僕は四畳半の下宿の狭さを何となく感じながら、かたわらでごろんと横になっている。

窓の外は、冬枯れ。

 関東地方は本当に冬は晴天が続くものだ。僕の生まれ育った北国では考えられないことだった。冬といえば鉛色の空、そして吹雪。

 冬とはいえ、このように窓を開けて空を部屋からながめられるのは実にすがすがしく、心地よいものだ。

「拍手ぐらいしてよね~。( ̄。 ̄)」

咲がむくれている。

 最近、女子の中でもギターが流行っているようだった。女子学生が骨っぽいプロテストソングを歌うのは何となく違和感があったが。咲が歌う多くの歌は、最近流行の歌手のものだった。

「あ・・・・、ひこうき雲。」

   咲が指さす方向に、す~っと一条の雲が伸びていた。
咲はまた無邪気に歌い出す。ギターはお世辞にも上手いとは思えない。

「せんぱ~い、Fのコードがどうしてもダメなんだよね~。」

僕は苦笑しながら、カポタストの使い方を教えるのだ。

「押さえ方を変えても、おんなじ音が出るんだね。」

そう、真実とというか、そのものに至る事実はいくつもあるということだ。

「せんぱい・・・。ひこうき雲って、ときどきすごいな~って思うことがあるんだ。」
「ふうん、なんで?」
「だって、何もないところからす~ってできてるんだけど、また何もないところにふわふわっていっちゃうじゃない。最初はとんがってて、だんだん柔らかくなって、いつの間にか消えるのね。というか、もとの何もないものに戻る・・・。」

咲の指さす方向には、広く風にながれる飛行機雲が薄く広がっていた。

「あの子の命は、ひこうき雲・・・・。

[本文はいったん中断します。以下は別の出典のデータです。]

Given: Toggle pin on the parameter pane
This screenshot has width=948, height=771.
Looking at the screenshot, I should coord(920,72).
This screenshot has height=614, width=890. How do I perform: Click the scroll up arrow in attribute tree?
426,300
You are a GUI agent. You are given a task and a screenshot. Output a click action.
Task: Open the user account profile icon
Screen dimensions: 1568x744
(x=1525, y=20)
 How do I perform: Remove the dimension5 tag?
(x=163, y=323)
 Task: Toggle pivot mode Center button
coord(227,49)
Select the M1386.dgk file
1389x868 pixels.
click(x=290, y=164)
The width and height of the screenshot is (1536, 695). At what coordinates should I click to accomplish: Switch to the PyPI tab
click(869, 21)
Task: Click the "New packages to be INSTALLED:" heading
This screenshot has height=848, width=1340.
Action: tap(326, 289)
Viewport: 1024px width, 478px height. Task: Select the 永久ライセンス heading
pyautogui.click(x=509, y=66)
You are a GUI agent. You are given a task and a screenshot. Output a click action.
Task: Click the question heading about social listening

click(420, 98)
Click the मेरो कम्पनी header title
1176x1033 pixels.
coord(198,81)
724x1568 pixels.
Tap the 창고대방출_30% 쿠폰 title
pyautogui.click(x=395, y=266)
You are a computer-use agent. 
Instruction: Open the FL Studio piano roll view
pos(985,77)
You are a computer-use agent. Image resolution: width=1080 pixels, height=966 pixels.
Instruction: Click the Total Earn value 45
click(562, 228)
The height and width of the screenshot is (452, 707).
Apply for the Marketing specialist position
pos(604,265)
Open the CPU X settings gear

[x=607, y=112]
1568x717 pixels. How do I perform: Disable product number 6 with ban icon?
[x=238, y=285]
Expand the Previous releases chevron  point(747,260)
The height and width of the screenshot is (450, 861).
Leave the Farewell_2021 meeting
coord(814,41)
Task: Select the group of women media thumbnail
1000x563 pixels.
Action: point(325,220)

」

 咲が本当に無邪気に素直にギターをつま弾いてそう歌っている。
だけれど、咲は、その歌詞や自分が何気なく言った言葉に対して何も気づいていないし、その意味がわからないからむしろ
「気づかないから気づいている」自分がわからないでいる。

だから、いいのだ。

 真実には講釈は要らない、感じるのみなのだ。
僕はそう考え始めていた。

 だが、おそらく先人は、そういうことで悩んだのだと思う。
自分だけが感じればいいのか、そして、自分の心だけが解放されればそれでいいのか。それでは自己満足に終わり、我執のもとと変わらない。かといって、こういうものは人に無理矢理押しつけるべきものでもない。

たぶんそれは大きな課題なのだ。

 人が何も気づかないことを無明という。だが、その無明にいるものを引き上げようと考えるのはある意味お節介なことなのだ。

 求めていないものに、無理に求めさせる必要はないのだ。